The Apollo Fountain sculpture at the Château de Versailles has finally returned from its first serious restoration in 100 years, just in time for the 2024 Summer Olympics, when the royal grounds will host the equestrian competitions of jumping and dressage, as well as para-equestrian events and the five modern pentathlon tournaments.

Positioned at the head of the Grand Canal, the Baroque masterpiece was designed by Charles Le Brun and executed by Jean-Baptiste Tuby between 1668 and 1671. Thirty at the time, Louis XIV, the king of France, was impatient to make his mark on the gardens, which is why the fountain’s 13 figures were not carved in marble but molded in lead and coated in bronze powder. During the long reign of this king, the powder was regularly touched up by a man in a small boat. But in the 1800s, the procedure was abandoned and gilding was applied. Now, after 18 months of careful work and 35,000 sheets of gold leaf, the formerly rusty, mossy, and cracked Apollo Fountain figures are once again splendidly ablaze.

Built for Louis XIV in the 17th century, the fountain’s 13 figures were frequently retouched by a man in a small boat.

Apollo, son of Zeus, was a god of the sun, music, art, poetry, and dance. He was also Louis XIV’s personal signifier—eternally beautiful and forever on the cusp of a new day. The Apollo Fountain shows the sandaled golden god charging forward in his chariot, his magnificent physique both covered and revealed by billowing fabric. The faces of his four horses, emerging at full gallop from the water in the basin, are contorted with the stress of their efforts and extravagantly dramatic. Triton’s raised conch shell sounds the dawn. The sculpture is wonderfully kinetic when the water is flowing, and just as beautiful when it is still.

A 19th-century view of Versailles and the Apollo basin.

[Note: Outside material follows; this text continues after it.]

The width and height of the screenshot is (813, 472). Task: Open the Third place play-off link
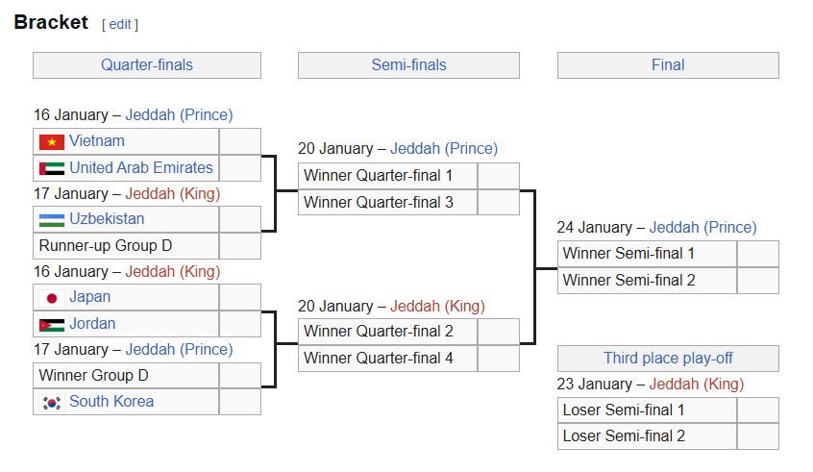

Louis XIV believed in the divine right of kings, but he also took every possible step to consolidate his power. He insisted, for instance, that his nobles live at Versailles, where they were occupied with the minute details of his life. Human nature and the ambition for advancement did the rest: Louis was the center of everything, animating the courtiers wherever he went. Every woman hoped to catch his eye and every man longed for a companionable chat that could turn to their advantage. Versailles gave physical expression to his majesty, and the myth of the Sun King underpinned his temporal power.

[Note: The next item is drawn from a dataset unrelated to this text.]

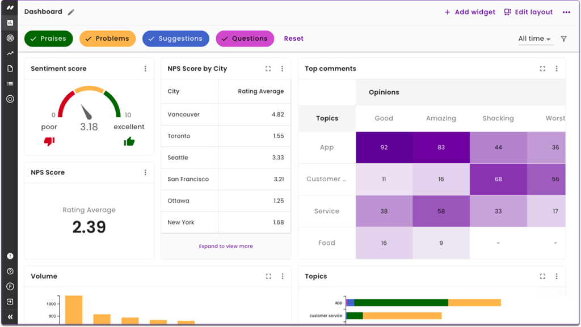Toggle off the Problems filter
This screenshot has height=327, width=581.
[107, 39]
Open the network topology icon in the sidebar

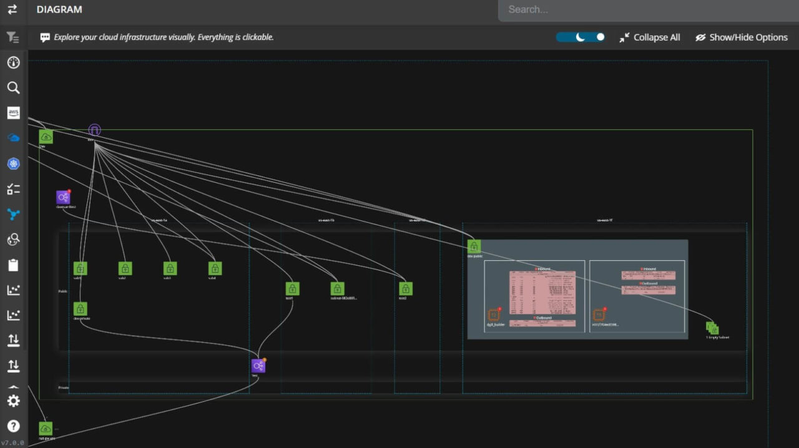coord(13,214)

In fact, Louis XIV was fully literate in the language of mythology, the result of a clever trick by Cardinal Mazarin, who oversaw the education of the fatherless young king. When Louis was six, he was presented with some card games designed by the Italian engraver Stefano della Bella. One of them, entitled Jeu de la Mythologie, taught the gods and goddesses. Later, Louis would establish a “Petite Académie” at Versailles, which worked alongside Le Brun and the landscape architect André Le Nôtre to create mythological designs for the palace and gardens, ensuring a coherent visual message that fused monarchy with myth.

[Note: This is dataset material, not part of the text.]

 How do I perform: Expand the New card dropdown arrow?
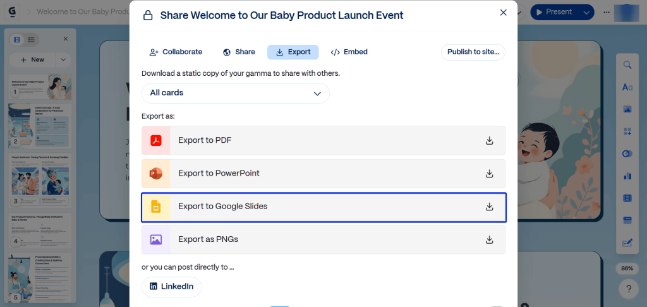click(x=63, y=59)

After its first significant renovation in a century, the sculpture has now regained its vibrancy.

Jacques Moulin, France’s chief architect of historic monuments, told me there was always a double meaning in the mythological schemes at Versailles. But was it a conscious attempt to create a power narrative, I asked, or was it just for fun? Walt Disney certainly found the palace and gardens inspiring. With a gallic shrug and an enigmatic smile, Moulin said, “At Versailles, the mythology was so powerful that sometimes it was more powerful than the truth, and it was all quite within the rational of the time.”